Perhaps month 4 or 5, I actively tried to STFU while biking. I’m pretty verbal and confrontational, and this month I was like: I said- no more yelling at cars. You do not want to be shot (famous incident of road rage in SOMA where a famous kickboxer was shot for yelling at a driver.) No more shouting “stop double-parking in the bike lane” into car windows. I did continue to tweet the infractions by the Zynga mini-bus parking in the bike lane on Townsend (and general swerving into traffic without checking for cyclists), and Gordon Biersch for leaving dumpsters in the bike lane on a very narrow part of Embarcadero.

Photo: Milton Repreza’s photo of me at Critical Mass

Last month, I actively decided to focus on the positive. It’s a parenting technique (remember: I’m an auntie of 8!)… I started saying “thank you,” to the nice people. Because they’re all around you, doing nice stuff. This has improved my ride perhaps more than anything else. Thanks, pedestrian, for stopping and letting me zip by. Thanks, bus driver, for letting me whiz around you while you’re at your stop (not recommended for the faint of heart). Thanks, car on Harrison, for letting me wheel through this stop sign without stopping- note, Harrison has *the nicest* cars in respect to cyclists over any other street in SF. Thanks, tourists, for letting me go through this big cable car turnaround crowd. Once in a while it’s a standoff of politeness: no, you go. No, you go. You first! Really. You can go. Go. (On the Division/Townsend turnaround).

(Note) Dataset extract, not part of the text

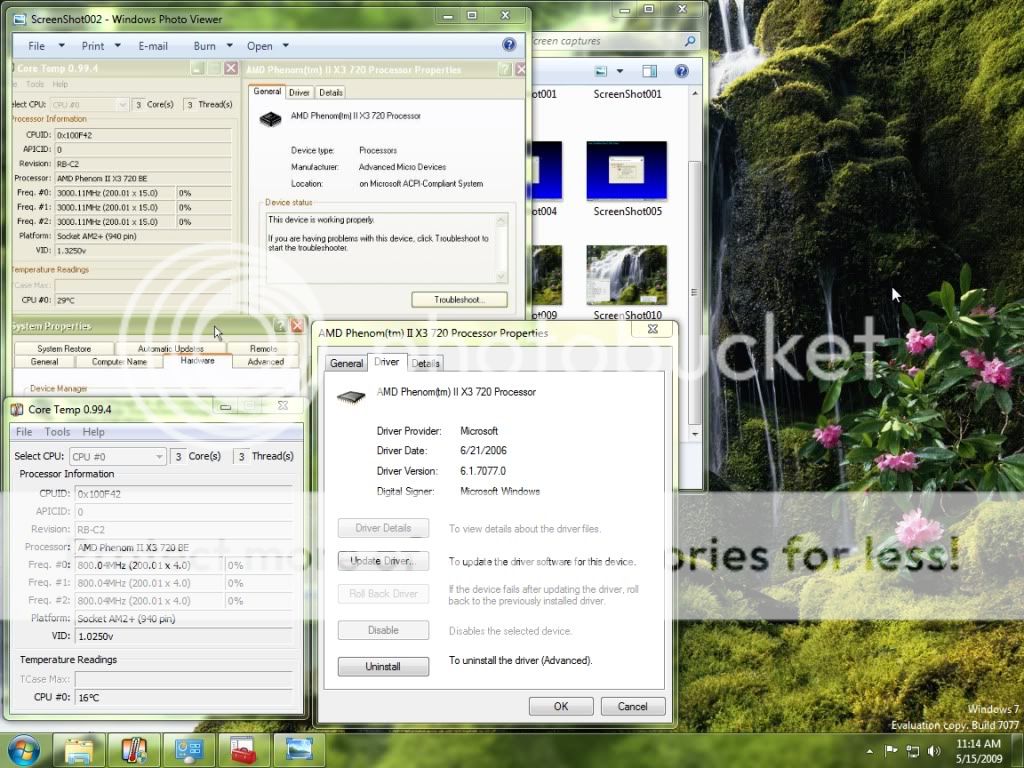Open the Windows Photo Viewer help icon

pyautogui.click(x=509, y=45)
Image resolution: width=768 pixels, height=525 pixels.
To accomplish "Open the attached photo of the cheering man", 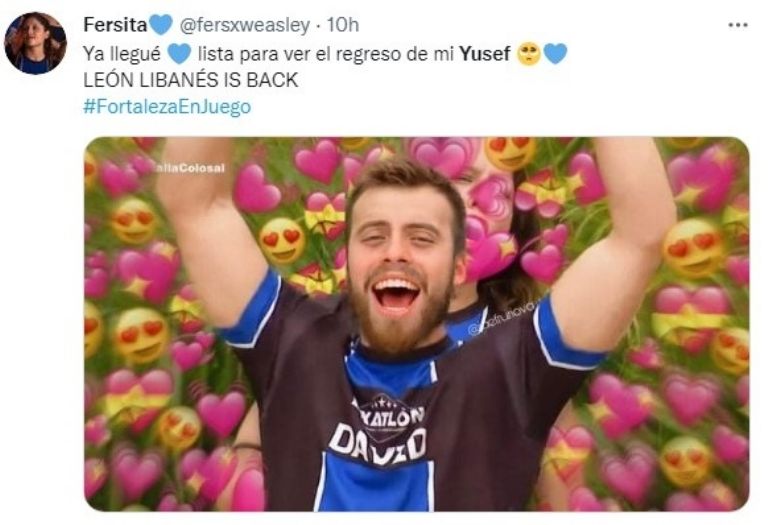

I still get angry at being doored, or swerved into. People who park in bike lanes deserve a certain ring of hell (in which they are sandwiched between an Amtrak bus and Muni on a recliner bike, oh, and cab is double-parked in the bike lane, in front of them- yes, I have fantasized about this). Runners who are opposing traffic in the bike lane also need a wake-up call. It’s all somewhat balanced by the occasional politeness.